▶ _Fragmento_:
Ale ha vuelto. Y aunque podría parecer un detalle menor, para mí y para el barrio ha sido como si de pronto regresara una pieza que faltaba en el engranaje. Estuvo ausente unas semanas, vacaciones nada más, pero cuando alguien como él no está su ausencia tiene algo de místico, y el barrio lo notó. Lo notó en ese silencio extraño a primera hora de la mañana, en el brillo diferente de las aceras, en la falta de ese saludo breve que da comienzo a tantas jornadas. Y esta semana lo he vuelto a ver, con su uniforme, su carro, su escoba y la misma sonrisa de siempre.
Puede que la emoción que me provoca esté amplificada por algo personal, yo también fui barrendero. Lo fui cuando era un pibe, en una etapa en la que todavía no sabía con certeza hacia dónde me llevaría la vida, pero ya intuía que todo trabajo es digno y que, a menudo, los más humildes son los más necesarios. Por eso, reencontrarme con Ale ha sido reencontrarme también con una parte de mí, con el chico que empujaba el carro de madrugada, que aprendió a conocer el barrio calle a calle, que descubrió que la ciudad despierta mucho antes de que la mayoría se dé cuenta.

▶ _Extracto de datos_:
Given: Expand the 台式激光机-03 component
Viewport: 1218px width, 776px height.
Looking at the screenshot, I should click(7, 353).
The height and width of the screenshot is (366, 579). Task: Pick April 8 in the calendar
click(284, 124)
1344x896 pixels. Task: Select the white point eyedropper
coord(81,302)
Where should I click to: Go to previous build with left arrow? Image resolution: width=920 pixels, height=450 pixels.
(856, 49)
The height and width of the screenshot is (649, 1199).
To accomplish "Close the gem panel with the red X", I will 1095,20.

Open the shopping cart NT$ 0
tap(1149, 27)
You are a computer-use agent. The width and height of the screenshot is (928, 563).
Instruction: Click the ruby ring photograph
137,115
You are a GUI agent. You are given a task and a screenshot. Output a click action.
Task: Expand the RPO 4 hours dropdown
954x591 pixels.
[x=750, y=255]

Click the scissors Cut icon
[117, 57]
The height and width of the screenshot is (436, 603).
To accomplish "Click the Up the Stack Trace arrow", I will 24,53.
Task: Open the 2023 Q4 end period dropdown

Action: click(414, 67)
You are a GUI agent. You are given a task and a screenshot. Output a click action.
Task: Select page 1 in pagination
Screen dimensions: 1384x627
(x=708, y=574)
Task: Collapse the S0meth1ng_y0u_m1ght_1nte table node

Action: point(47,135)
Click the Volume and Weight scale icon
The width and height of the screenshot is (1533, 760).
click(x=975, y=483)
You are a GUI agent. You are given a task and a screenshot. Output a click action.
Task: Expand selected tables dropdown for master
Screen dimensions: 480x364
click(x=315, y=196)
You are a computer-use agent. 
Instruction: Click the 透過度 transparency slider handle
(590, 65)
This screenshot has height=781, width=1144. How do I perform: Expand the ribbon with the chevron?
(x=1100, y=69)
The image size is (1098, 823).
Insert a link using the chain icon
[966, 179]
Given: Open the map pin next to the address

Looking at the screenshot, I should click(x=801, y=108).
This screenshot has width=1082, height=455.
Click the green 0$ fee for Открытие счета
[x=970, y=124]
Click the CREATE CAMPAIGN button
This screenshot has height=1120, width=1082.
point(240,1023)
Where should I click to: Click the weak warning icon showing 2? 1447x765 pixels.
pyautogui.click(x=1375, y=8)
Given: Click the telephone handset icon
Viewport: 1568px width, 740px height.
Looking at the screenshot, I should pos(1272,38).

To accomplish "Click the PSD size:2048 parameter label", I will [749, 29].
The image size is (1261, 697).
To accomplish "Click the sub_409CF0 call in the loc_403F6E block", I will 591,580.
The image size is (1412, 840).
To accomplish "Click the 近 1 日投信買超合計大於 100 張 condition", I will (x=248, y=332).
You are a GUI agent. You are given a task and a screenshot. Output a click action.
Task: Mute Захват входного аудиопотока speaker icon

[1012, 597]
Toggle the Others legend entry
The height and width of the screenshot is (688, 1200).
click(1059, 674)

▶ _Enunciado 1_: Cita textualmente el pasaje del fragmento comprendido entre "Ale ha vuelto." y "sonrisa de siempre.".
▶ _Enunciado 2_: Según el fragmento, ¿por qué motivo estuvo ausente Ale durante unas semanas?

▶ _Respuesta esperada 1_:
Ale ha vuelto. Y aunque podría parecer un detalle menor, para mí y para el barrio ha sido como si de pronto regresara una pieza que faltaba en el engranaje. Estuvo ausente unas semanas, vacaciones nada más, pero cuando alguien como él no está su ausencia tiene algo de místico, y el barrio lo notó. Lo notó en ese silencio extraño a primera hora de la mañana, en el brillo diferente de las aceras, en la falta de ese saludo breve que da comienzo a tantas jornadas. Y esta semana lo he vuelto a ver, con su uniforme, su carro, su escoba y la misma sonrisa de siempre.

▶ _Respuesta esperada 2_: Estuvo de vacaciones.